The next nine months

After birth comes the period in which the baby resides in the psychosocial womb. It is the first months of the baby’s life. During this phase, there is still a “gestation” of the baby, but then outside the womb. The mother becomes the baby’s physiological and emotional regulator.

That is why it is important that the mother pays attention to the emotions she conveys to the baby. If the mother is stressed, the baby may also have the same toxic reaction. This also means that a peaceful childhood becomes less possible that way.

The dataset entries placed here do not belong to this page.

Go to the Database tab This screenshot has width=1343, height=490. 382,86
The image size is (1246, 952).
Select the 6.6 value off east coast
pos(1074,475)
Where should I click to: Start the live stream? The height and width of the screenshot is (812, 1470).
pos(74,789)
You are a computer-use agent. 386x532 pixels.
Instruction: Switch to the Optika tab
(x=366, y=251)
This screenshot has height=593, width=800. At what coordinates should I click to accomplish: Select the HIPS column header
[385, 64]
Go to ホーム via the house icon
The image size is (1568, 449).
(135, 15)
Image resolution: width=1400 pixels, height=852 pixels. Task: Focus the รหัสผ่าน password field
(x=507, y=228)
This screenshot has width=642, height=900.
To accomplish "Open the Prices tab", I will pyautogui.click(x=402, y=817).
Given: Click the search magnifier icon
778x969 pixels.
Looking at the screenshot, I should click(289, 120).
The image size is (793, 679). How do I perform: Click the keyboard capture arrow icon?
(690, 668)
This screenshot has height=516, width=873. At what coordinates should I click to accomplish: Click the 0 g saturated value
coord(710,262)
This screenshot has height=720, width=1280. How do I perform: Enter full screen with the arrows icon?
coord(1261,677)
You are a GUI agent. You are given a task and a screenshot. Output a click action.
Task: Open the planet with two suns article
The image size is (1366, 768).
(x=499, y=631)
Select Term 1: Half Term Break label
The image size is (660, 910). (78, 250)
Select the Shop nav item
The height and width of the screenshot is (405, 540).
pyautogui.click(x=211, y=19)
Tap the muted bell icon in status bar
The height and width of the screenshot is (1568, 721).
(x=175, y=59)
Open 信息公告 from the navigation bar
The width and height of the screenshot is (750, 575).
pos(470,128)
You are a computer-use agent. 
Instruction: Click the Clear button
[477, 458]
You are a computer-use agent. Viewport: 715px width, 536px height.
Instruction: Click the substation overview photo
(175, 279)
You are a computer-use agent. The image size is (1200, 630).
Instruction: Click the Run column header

The first months of a baby's life

An adult support network

As the child grows, so do his relationships and the intimate circle of friends. The child therefore needs a group of adults who form a network of protection and support and who ensure a peaceful childhood with no or less stress.

That does not mean that the adults overprotect the child. It just means that that way the child has a source of support to turn to and ask for help in difficult situations.

Rather than being hypersensitive to stress, his peaceful childhood will allow him to develop resistance and gain the ability to overcome adversity.

If for some reason the child has a stress response, his primary attachment figure will act as a shock absorber. This means that if a child does not have this form of support network, they will suffer more from stressful situations.

Children need an adult who will give them love, care and protection. Only this barrier to stress will ensure a happy childhood and a peaceful childhood.